With no viable recycling programs in place, excess foam and broken or unrideable boards have few places to go besides the landfills.  Surfing is so often aligned with a healthy lifestyle, clean oceans and beaches, and it is only now that surfing’s “dirty little secret” is being exposed.  Rerip decided to become a part of the solution to this problem, and have experimented with different business plans, models and ideas, and have finally focused on one component:  to keep boards out of landfills.

What are the different ways you reuse surfboards?

Currently, the most popular way is through art.  We have fine artists, mosaic artists, amateur artists, photographers, furniture makers, sign makers, etc., transforming these boards into beautiful pieces and giving them new lives.  Boards that are repairable for surfing are always done so.

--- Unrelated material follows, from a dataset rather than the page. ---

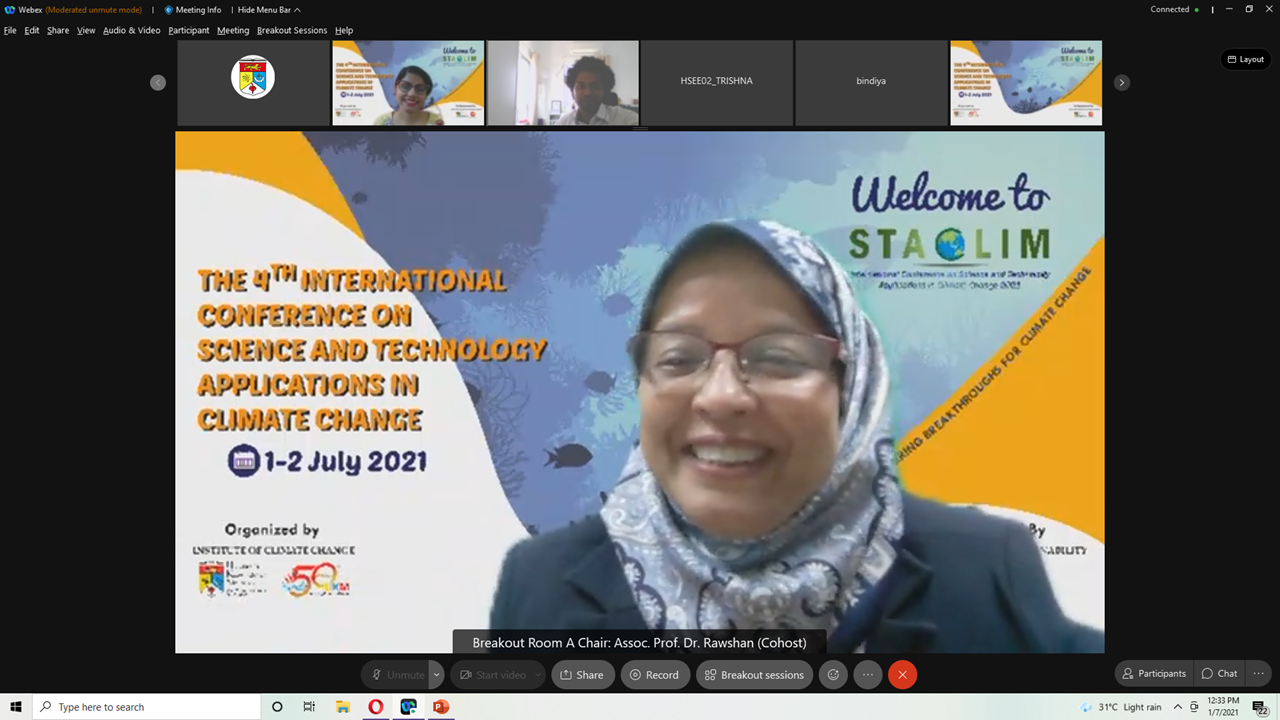Image resolution: width=1280 pixels, height=720 pixels.
Task: Toggle the Record button
Action: tap(653, 675)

San Diego artist, John Sabin working hard on painting this board donated from Firewire Surfboard

San Diego artist, John Sabin working hard on painting this board donated from Firewire Surfboard

Other than Reduce, Reuse and Reride — are there other ways you help the environment?

For Rerip, we always coordinate our pick ups, meaning, we only pick up when we are in the area, we don’t make special trips since we know the carbon footprint of driving is way more than buying a new board. Additionally, we have teamed up with Firewire Surfboards, who help us with pick ups in areas they distribute.  Personally, I try to minimize as much unnecessary waste as possible (single use water bottles, plastic bags, extra packaging, etc) and educate others about the “why” in doing so.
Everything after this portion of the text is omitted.